Singer and activist Harry Belafonte has died aged 96, a spokesman for the civil rights advocate has confirmed.
Belafonte rose to fame in the 1950s with his folk music, and became a powerful force in the civil rights movement as well as a Hollywood figure.
He died on Tuesday at his Manhattan apartment with his wife Pamela by his side, after congestive heart failure, said Paula Witt from public relations firm Sunshine Sachs Morgan and Lylis.
He was known for hit songs such as Day-O and Jamaica Farewell, with his album Calypso topping the billboard album chart after its release in 1956.
By 1959 Belafonte was the most highly paid Black performer in history, with shows in Las Vegas, and well known venues such as the Greek Theatre in Los Angeles and the Palace in New York.
A career in Hollywood followed as a leading man, but he forged a greater legacy once he scaled back his performing career in the 1960s and lived out his hero Paul Robeson’s decree that artists are “gatekeepers of truth”.
Belafonte not only participated in protest marches and benefit concerts, but also helped organise and raise support for them.
He worked closely with his friend and generational peer Martin Luther King Jnr, often intervening on his behalf with both politicians and fellow entertainers and helping him financially.
He risked his life and livelihood and set high standards for younger black celebrities, scolding Jay Z and Beyonce for failing to meet their “social responsibilities” and mentoring Usher, Common, Danny Glover and many others.

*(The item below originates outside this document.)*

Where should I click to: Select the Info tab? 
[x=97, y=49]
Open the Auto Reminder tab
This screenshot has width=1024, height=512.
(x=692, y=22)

In Spike Lee’s 2018 film BlacKkKlansman, he was fittingly cast as an elder statesman schooling young activists about the country’s past.
Belafonte’s friend, civil rights leader Andrew Young, said Belafonte was the rare person to grow more radical with age.
He was ever engaged and unyielding, willing to take on southern segregationists, northern liberals, the billionaire Koch brothers and the country’s first black president, Barack Obama, whom Belafonte remembered asking to cut him “some slack”.
Belafonte responded: “What makes you think that’s not what I’ve been doing?”
He won a Tony Award in 1954 for his starring role in John Murray Anderson’s Almanac and five years later became the first black performer to win an Emmy for the TV special Tonight With Harry Belafonte.
In 1954, he co-starred with Dorothy Dandridge in the Otto Preminger-directed musical Carmen Jones, a popular breakthrough for an all-black cast.
The 1957 movie Island In The Sun was banned in several southern cities, where theatre owners were threatened by the Ku Klux Klan because of the film’s interracial romance between Belafonte and Joan Fontaine.